### Problem requirements
Would you please transcribe, exactly as written, the lines of the entries below starting at the one that holds "Click the add row plus icon" and ending at the one that holds "You are a computer-use agent. Image resolution: width=1059", both included?

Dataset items
▽
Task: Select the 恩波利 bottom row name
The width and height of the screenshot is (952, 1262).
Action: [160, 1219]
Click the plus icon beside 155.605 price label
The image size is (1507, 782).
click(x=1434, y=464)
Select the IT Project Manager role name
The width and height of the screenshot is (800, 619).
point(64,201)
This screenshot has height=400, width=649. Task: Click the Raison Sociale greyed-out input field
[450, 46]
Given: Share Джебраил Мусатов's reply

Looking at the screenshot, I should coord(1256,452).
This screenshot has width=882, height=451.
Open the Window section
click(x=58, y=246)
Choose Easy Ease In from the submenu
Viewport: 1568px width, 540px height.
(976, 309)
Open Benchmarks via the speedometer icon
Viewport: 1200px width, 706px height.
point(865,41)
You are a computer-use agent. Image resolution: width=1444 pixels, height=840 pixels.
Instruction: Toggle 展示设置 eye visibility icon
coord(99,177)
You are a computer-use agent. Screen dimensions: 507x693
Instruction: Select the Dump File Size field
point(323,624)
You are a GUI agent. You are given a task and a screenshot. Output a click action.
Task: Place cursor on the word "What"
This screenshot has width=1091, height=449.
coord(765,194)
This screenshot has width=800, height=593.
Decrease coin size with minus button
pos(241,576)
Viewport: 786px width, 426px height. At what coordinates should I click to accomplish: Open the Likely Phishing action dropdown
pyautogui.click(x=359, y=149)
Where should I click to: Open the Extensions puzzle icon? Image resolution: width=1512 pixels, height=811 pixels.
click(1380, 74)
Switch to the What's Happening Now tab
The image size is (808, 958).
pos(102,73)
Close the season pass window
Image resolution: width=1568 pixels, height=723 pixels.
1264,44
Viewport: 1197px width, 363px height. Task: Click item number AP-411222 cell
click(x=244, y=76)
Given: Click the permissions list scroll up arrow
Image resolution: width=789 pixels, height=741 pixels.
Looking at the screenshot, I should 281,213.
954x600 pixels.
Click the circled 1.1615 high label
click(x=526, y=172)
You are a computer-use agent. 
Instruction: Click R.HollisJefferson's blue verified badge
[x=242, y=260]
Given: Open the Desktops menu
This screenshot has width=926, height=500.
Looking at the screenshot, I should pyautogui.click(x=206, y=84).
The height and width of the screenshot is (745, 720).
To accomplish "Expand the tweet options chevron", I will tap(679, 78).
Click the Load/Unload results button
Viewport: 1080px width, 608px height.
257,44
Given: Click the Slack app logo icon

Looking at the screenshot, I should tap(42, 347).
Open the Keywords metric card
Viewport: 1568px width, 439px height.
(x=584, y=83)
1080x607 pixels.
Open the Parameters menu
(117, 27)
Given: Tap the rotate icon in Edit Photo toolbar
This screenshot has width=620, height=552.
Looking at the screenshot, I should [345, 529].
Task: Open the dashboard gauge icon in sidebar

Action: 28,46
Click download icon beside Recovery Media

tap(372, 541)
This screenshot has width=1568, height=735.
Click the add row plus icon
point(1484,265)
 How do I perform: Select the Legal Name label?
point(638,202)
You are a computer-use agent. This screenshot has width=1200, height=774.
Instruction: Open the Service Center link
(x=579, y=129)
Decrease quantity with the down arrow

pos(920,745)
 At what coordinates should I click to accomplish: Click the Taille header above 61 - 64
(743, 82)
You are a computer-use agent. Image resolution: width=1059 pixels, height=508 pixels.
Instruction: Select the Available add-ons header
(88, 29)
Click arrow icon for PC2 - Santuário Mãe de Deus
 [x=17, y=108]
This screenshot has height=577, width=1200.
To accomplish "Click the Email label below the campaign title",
△
### Solved exercise
Click the add row plus icon
point(1484,265)
 How do I perform: Select the Legal Name label?
point(638,202)
You are a computer-use agent. This screenshot has width=1200, height=774.
Instruction: Open the Service Center link
(x=579, y=129)
Decrease quantity with the down arrow

pos(920,745)
 At what coordinates should I click to accomplish: Click the Taille header above 61 - 64
(743, 82)
You are a computer-use agent. Image resolution: width=1059 pixels, height=508 pixels.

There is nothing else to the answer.